问题描述
我很想每天在同一时间获取在我的 RaspBerryPi 上运行的歌曲列表。为此,我编写了一个 Python 脚本并计划将其作为 cronjob 运行。
我写的脚本如下。
import vlc
import glob
import time
base_folder = '/home/pi/Music/'
def play_song(song):
player = vlc.MediaPlayer(song)
player.play()
def add_media(player,media_list,playlist):
for song in playlist:
print('sing " {0}'.format(song))
media = player.media_new(song)
media_list.add_media(media)
media_player.set_media_list(media_list)
playlist = glob.glob(base_folder + "/" + "*.mp3")
media_player = vlc.MediaListPlayer()
player = vlc.Instance()
media_list = vlc.MediaList()
add_media(player,playlist)
我对上述程序有一个问题。
当我从 Thonny
运行 python 程序时,它是 RaspBerryPi 的默认 python IDE,它可以工作。 (即它播放歌曲)。但是,当我从命令行运行它时
python3 audioplayer.py
它不播放歌曲就退出。如何让它在从命令行运行时播放歌曲。
解决方法
您发布的脚本中似乎缺少一些代码,即 play
命令。
我怀疑 IDE 正在为 vlc
打开主循环,因此它可以工作。
但是,从命令行来看,没有循环,这就是您所缺少的。
尝试以下操作:
import vlc
import glob
import time
base_folder = '/home/rolf'
# vlc State 0: Nowt,1 Opening,2 Buffering,3 Playing,4 Paused,5 Stopped,6 Ended,7 Error
playing = set([1,2,3,4])

(数据文件的一部分)
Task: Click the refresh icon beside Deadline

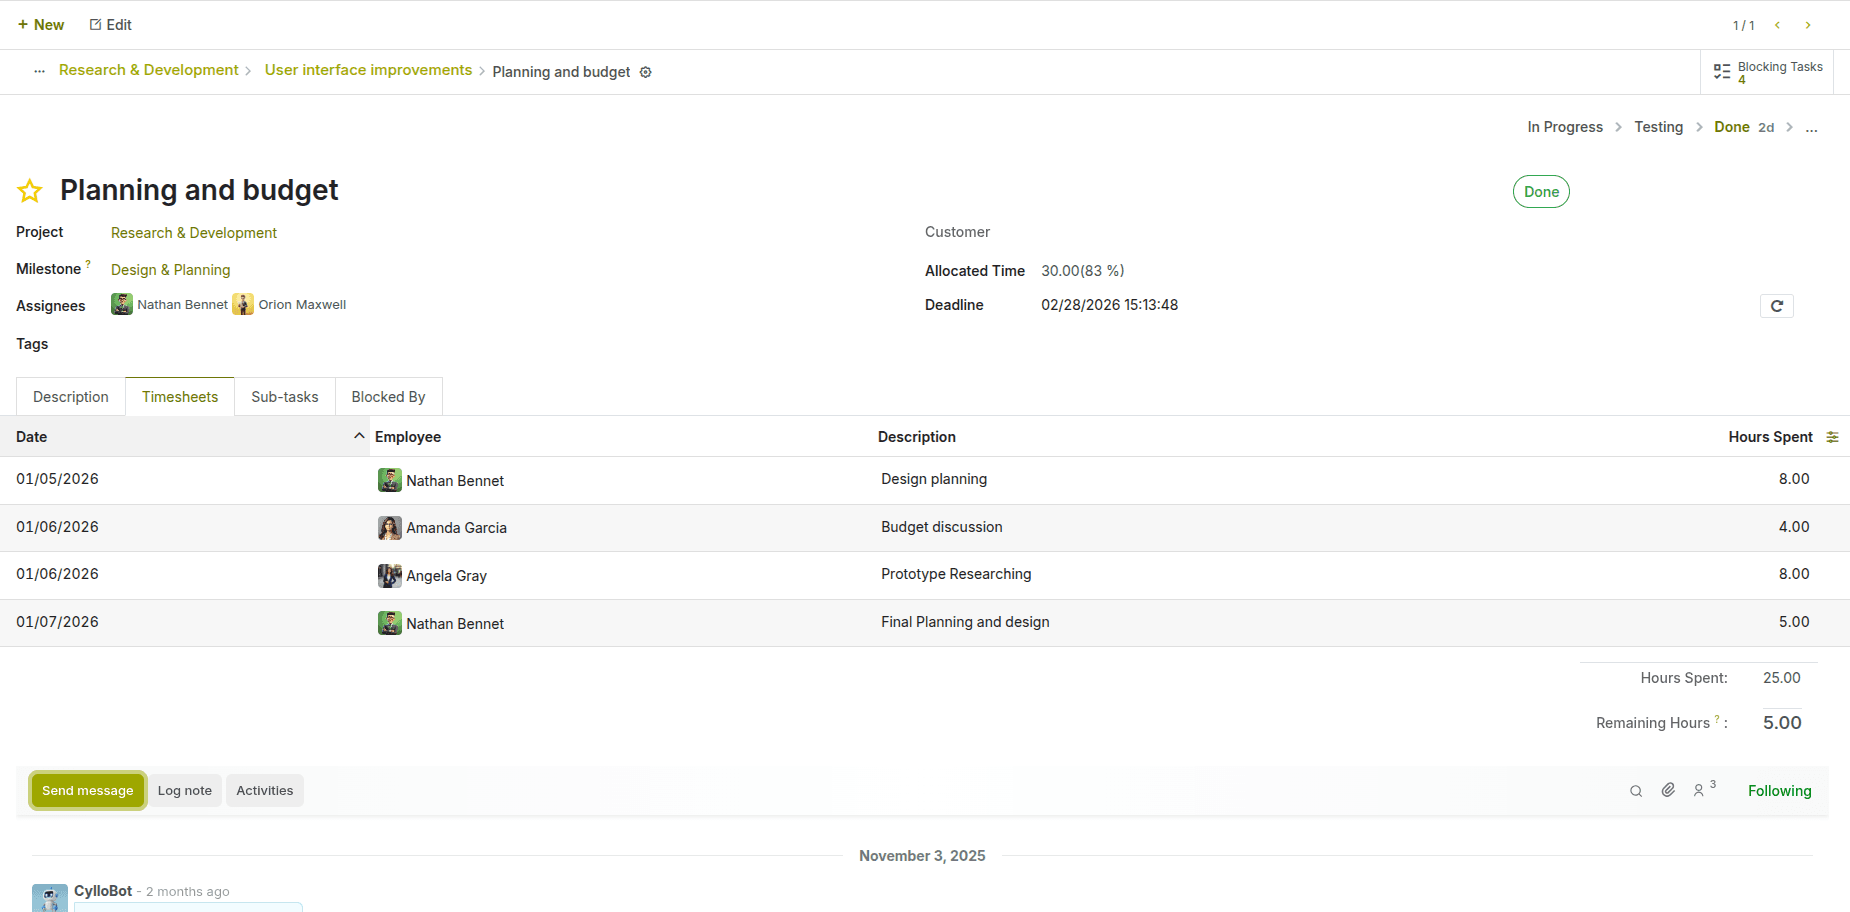Action: pos(1776,306)
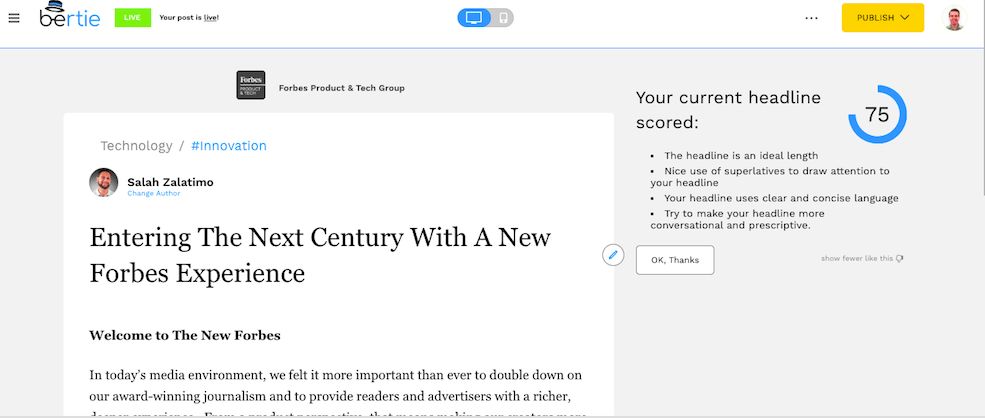Screen dimensions: 985x418
Task: Click the Forbes Product & Tech logo
Action: pos(250,85)
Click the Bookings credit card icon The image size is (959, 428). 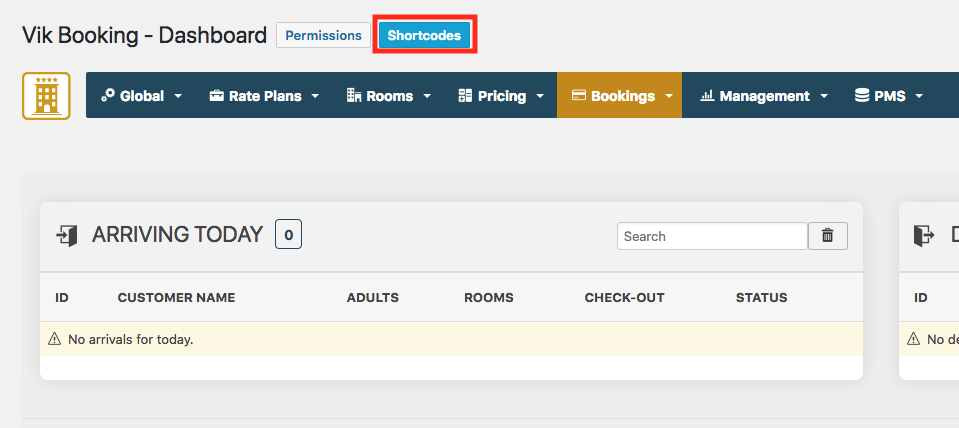(x=579, y=95)
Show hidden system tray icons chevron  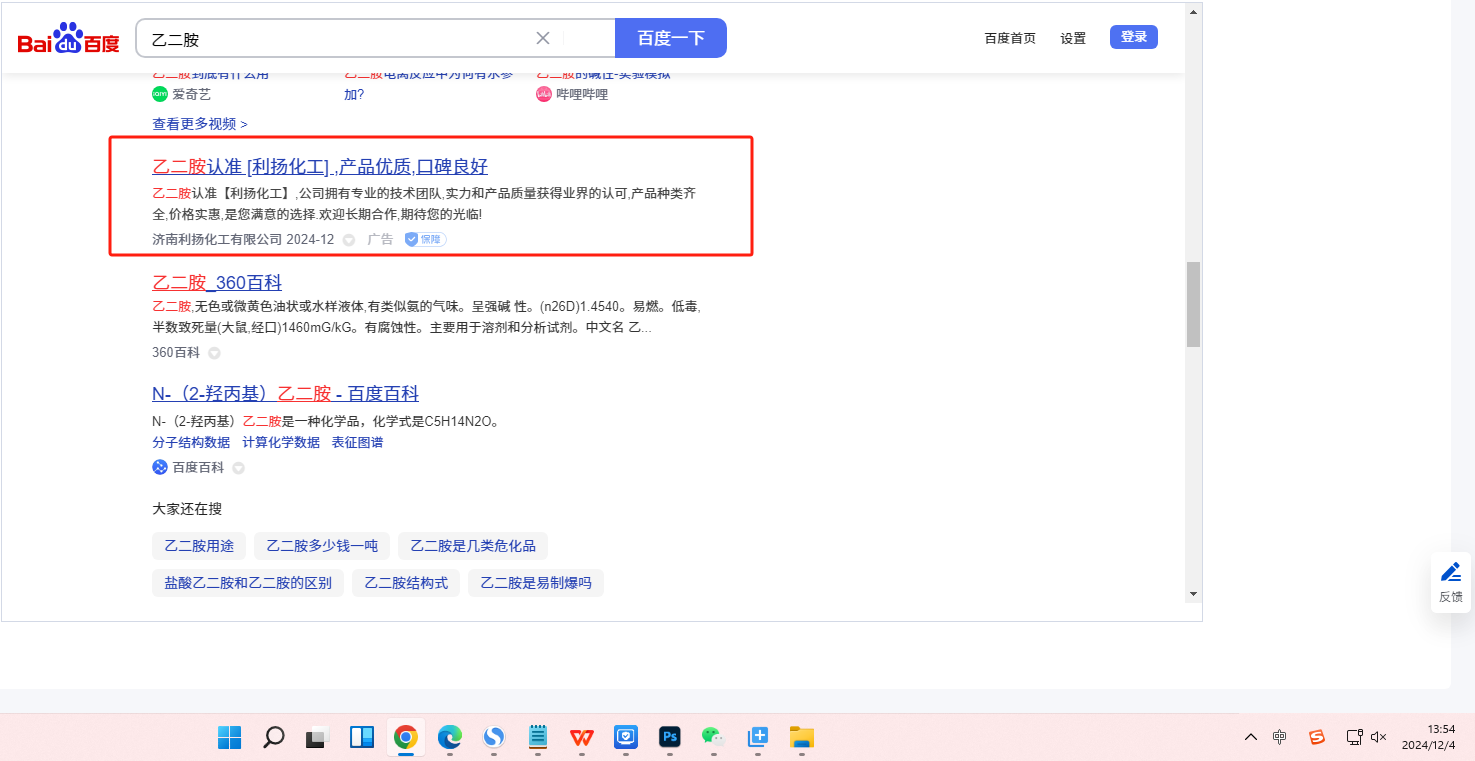click(1251, 737)
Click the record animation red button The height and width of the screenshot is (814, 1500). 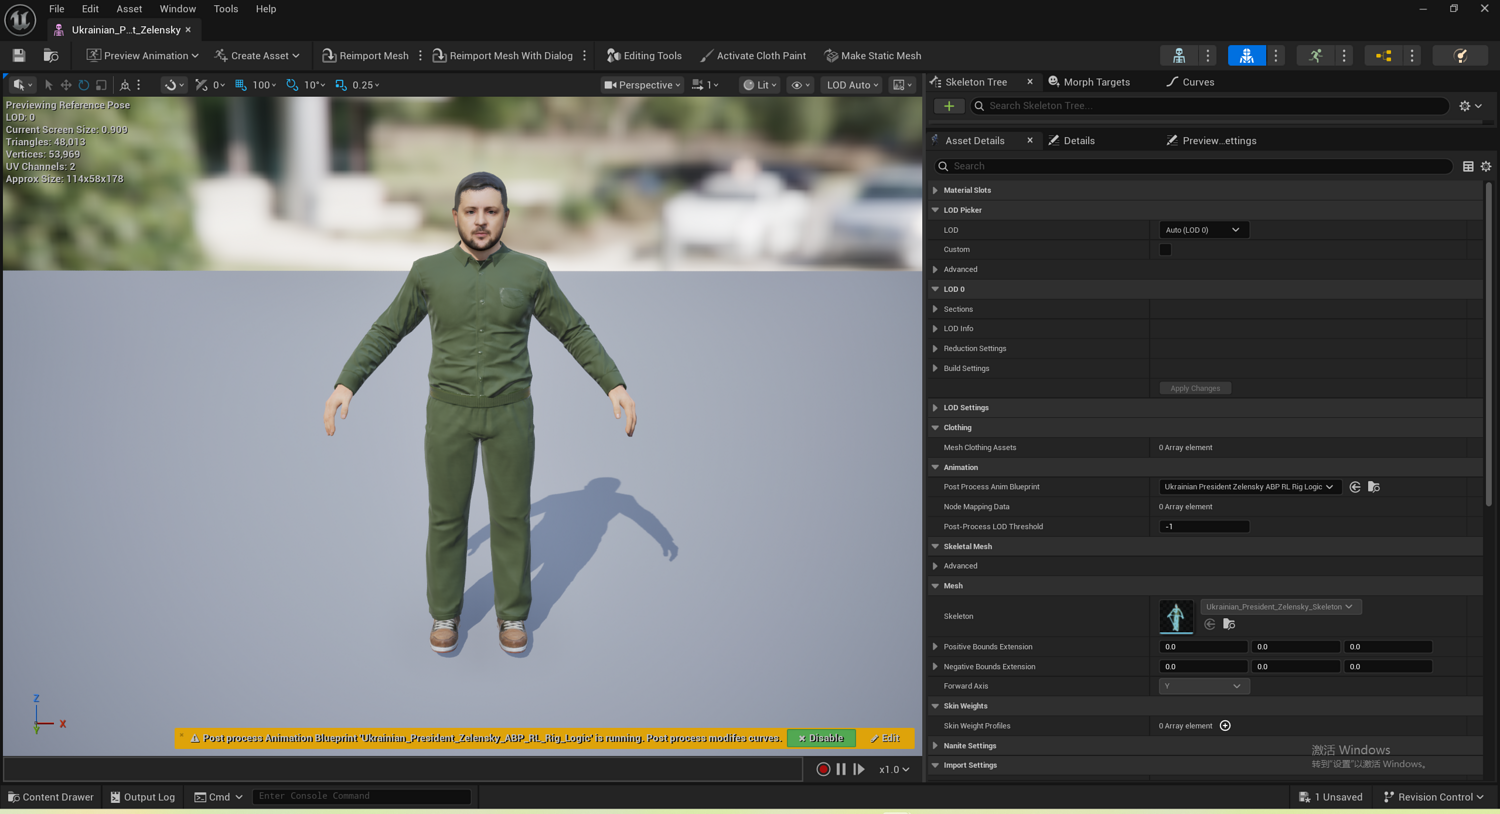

**练习:**
请更新关于 VLC 播放问题的帖子中“media_player.set_media_list(media_list)”与“它不播放歌曲就退出。如何让它在从命令行运行时播放歌曲。”之间的内容（含首尾），把其中的“media_player”改为“list_player”，然后写出改后的这段内容。

**参考答案:**
list_player.set_media_list(media_list)
playlist = glob.glob(base_folder + "/" + "*.mp3")
list_player = vlc.MediaListPlayer()
player = vlc.Instance()
media_list = vlc.MediaList()
add_media(player,playlist)
我对上述程序有一个问题。
当我从 Thonny
运行 python 程序时,它是 RaspBerryPi 的默认 python IDE,它可以工作。 (即它播放歌曲)。但是,当我从命令行运行它时
python3 audioplayer.py
它不播放歌曲就退出。如何让它在从命令行运行时播放歌曲。